If $B > C$ then $A$ is on the same side of $\mathcal{L}$ as $B$ , and hence the maximum value of $\theta$ clearly occurs when $Q = N$ , which now lies on the edge $AC$ . For $\angle APB$ to be equal to $90^\circ$ (which is necessary if the maximum value of $\theta$ occurs inside $ABC$ ), we must have $C$ an acute angle, because $\angle ACB < \angle APB$ . Assume now that $B < C < 90^\circ$ . If $\angle CAM$ is obtuse, then $A$ lies inside the circle with diameter $\tfrac12a$ passing through $M$ and $C$ . Let $A'$ be the intersection of the extension of $AC$ with this circle. Then the perpendicular bisector of $A'C$ passes through the centre of this circle, which is the vertex of the parabola $\mathcal{P}$ . The perpendicular bisector of $AC$ is parallel to this other perpendicular bisector, but crosses the the $BC$ "below" the vertex of the parabola.
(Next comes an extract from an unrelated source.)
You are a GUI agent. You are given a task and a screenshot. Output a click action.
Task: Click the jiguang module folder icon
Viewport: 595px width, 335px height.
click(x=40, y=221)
Thus the perpendicular bisector of $AC$ meets the parabola at a point $X$ which is to the "left" of $BC$ , and hence $Q$ lies outside the line segment $MN$ . Conversely, if $\angle CAM$ is acute, then $A$ lies outside this circle, and $Q$ lies inside $MN$ .

Using the Cosine Rule, and the known formula for the length of a triangle median, the conditions that $B < C$ , $C < 90^\circ$ and $\angle CAM < 90^\circ$ can be written in terms of the sides of the triangle as $b < c$ , $c^2 < a^2 + b^2$ and $a^2 < 3b^2 + c^2$ , respectively.

Let $\angle PBA = \angle PCA = \theta , \> \angle BPC = x = \angle A + 2 \theta , \> \angle APB = \beta = 2 \pi - x - \alpha$ .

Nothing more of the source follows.